The John Brown Anti-Klan Committee: A roundtable on the fight against US fascism from the 70s on to the Trump era

Join this discussion of former members of the John Brown Anti Klan Committee as they discuss their experiences fighting the KKK, killer cops, and nazi skinheads in the 70s, 80s and early 90s. And how people see fighting the reemergence of a white supremacist movement now—especially in light of tacit endorsement from the White House.

4-5:30pm

TRACK A

Confronting Racism on the LeftTBA

TRACK B

Organizing with Immigrant Latino Families Hurt by PoliceAdelita X

The Cases of Alex Nieto, Amilcar Perez Lopez, and Luis Gongora Pat (killed by SFPD 2014 2016) will be briefly introduced.
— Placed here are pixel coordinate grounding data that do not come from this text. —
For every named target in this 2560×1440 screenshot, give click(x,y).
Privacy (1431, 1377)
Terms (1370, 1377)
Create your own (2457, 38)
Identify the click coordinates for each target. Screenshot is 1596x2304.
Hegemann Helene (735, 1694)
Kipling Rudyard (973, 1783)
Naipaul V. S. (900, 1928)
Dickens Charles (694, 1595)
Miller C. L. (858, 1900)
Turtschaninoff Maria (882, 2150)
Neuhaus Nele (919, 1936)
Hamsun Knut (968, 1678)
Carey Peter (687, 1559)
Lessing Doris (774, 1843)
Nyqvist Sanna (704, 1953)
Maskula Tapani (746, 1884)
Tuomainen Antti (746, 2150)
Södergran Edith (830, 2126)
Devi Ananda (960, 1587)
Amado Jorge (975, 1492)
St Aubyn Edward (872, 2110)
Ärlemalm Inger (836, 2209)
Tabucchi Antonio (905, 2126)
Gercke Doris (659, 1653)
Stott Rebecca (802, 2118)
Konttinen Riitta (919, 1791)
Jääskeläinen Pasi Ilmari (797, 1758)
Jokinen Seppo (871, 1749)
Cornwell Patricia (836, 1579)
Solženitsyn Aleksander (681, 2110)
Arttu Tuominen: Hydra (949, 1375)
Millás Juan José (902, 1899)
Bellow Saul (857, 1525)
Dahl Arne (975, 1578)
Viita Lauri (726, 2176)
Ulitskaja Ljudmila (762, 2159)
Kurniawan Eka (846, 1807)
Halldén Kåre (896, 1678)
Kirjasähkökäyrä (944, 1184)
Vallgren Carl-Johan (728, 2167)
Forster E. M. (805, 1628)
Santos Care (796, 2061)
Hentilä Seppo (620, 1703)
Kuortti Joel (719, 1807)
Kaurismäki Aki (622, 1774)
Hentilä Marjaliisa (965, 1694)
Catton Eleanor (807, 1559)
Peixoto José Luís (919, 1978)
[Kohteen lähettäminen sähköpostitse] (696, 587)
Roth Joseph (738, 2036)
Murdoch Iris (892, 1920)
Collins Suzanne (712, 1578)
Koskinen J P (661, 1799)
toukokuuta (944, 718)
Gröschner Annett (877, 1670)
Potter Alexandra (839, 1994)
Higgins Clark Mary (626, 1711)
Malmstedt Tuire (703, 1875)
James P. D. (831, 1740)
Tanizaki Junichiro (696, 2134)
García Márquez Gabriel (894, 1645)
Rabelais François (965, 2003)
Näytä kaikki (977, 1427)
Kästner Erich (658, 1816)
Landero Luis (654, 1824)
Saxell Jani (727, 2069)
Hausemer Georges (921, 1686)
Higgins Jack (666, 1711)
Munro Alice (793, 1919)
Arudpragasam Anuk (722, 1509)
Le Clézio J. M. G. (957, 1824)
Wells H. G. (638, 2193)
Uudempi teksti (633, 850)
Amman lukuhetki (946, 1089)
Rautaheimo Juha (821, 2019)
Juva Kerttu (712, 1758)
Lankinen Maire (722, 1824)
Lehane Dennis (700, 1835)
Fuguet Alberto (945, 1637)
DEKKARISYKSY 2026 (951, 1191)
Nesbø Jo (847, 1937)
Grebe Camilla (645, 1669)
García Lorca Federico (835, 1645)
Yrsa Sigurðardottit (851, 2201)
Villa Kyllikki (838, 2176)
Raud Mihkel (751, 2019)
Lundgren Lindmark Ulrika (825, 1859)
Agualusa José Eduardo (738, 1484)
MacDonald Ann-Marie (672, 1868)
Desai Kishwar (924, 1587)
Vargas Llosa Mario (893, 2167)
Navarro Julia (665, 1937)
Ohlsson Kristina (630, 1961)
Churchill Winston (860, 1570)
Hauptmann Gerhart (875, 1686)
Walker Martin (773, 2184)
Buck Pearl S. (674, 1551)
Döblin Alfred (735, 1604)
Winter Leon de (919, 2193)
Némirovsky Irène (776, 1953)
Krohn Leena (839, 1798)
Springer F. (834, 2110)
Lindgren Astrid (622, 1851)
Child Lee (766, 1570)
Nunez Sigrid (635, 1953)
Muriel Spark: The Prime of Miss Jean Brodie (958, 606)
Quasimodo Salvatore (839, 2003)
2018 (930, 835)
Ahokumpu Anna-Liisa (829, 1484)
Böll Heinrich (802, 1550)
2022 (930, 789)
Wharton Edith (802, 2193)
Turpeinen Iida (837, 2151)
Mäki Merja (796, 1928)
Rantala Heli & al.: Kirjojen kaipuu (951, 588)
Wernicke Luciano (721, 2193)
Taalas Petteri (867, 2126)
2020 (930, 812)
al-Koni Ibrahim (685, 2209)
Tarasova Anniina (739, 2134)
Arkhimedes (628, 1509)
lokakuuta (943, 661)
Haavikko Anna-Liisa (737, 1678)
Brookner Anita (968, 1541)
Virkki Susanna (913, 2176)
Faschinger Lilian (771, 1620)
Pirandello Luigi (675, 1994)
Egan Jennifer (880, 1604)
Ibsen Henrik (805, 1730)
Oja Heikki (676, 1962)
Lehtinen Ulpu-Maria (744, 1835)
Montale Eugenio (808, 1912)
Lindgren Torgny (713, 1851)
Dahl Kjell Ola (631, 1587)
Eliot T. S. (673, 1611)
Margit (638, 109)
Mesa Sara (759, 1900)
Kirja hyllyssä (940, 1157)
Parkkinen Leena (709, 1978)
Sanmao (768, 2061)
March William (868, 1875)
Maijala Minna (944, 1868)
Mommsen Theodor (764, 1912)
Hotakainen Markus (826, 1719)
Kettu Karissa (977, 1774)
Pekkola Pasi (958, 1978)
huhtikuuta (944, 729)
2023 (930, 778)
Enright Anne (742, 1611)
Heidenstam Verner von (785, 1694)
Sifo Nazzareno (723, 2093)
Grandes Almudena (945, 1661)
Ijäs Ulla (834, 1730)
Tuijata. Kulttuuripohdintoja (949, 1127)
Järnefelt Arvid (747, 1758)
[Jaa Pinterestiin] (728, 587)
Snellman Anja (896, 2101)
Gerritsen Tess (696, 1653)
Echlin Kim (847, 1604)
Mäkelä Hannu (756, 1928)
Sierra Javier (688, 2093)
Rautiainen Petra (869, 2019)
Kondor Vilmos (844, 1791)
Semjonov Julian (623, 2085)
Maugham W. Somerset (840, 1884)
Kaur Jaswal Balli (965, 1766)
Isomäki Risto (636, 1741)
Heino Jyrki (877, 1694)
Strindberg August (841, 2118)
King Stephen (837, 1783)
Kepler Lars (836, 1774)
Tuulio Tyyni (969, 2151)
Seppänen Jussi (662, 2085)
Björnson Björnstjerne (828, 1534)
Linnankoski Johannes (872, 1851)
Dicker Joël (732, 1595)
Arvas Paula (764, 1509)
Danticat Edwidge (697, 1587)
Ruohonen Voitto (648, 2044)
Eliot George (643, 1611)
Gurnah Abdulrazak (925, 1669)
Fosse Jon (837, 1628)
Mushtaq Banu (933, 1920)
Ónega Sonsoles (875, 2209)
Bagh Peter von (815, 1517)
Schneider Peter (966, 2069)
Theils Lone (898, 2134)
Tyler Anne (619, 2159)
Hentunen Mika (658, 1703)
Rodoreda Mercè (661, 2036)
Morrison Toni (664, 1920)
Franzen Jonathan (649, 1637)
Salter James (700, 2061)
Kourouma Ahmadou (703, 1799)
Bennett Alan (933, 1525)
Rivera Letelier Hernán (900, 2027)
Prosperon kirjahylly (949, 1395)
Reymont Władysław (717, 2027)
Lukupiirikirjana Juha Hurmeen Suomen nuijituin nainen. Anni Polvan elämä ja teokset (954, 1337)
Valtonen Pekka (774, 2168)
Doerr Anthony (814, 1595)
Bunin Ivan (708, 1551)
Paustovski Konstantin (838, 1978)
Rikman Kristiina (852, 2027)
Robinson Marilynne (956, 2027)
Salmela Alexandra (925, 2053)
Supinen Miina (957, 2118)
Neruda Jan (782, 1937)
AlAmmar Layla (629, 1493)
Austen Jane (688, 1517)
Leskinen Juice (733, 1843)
Followed by a summary presentation of challenges faced by families, and lessons learned and best practices on organizing with immigrant Latino families drawn from these experiences.

TRACK C

Confronting Islamophobia: A Closer Look at the Political Strategies Intended to Inflict Fear – Palestinian Youth Movement

With its threat of a Muslim registry and a ban on Muslims entering the country, Donald Trump’s campaign has relied extensively on anti-Muslim sentiment and prompted urgent discussions about the nature of Islamophobia. Although Trump’s campaign seems to have normalized Islamophobia in bold and unprecedented ways, it is imperative to remain attentive to how Trump’s proposals and rise to power are in fact in keeping with decades of domestic policies, particularly as regards the question of Palestine.

We’ll discuss how has Israel’s colonial project always relied upon Islamophobia, and how has the US’s support for Israel resulted in the cultural demonization of Arabs and Muslims and discriminatory forms of surveillance and suppression well preceding 9/11? How can we move from a view of Islamophobia as an individual attitude of intolerance to a matter of state policy guided by geopolitical designs?

Join the Palestinian Youth Movement (PYM) as we explore these issues through an extended discussion as part of the ROAR conference. Also included will be a component on how to identify and combat Islamophobic attitudes in progressive spaces.

4-6pm

TRACK D

First Aid for Demonstrations: Chemical Weapons

This 2 hour training on street related First Aid will focus on chemical weapons such as tear gas and pepper spray.  Come ready for lots of hands-on skills to keep you and your friends safe in the streets. Contact lens people- please wear glasses instead if you have them.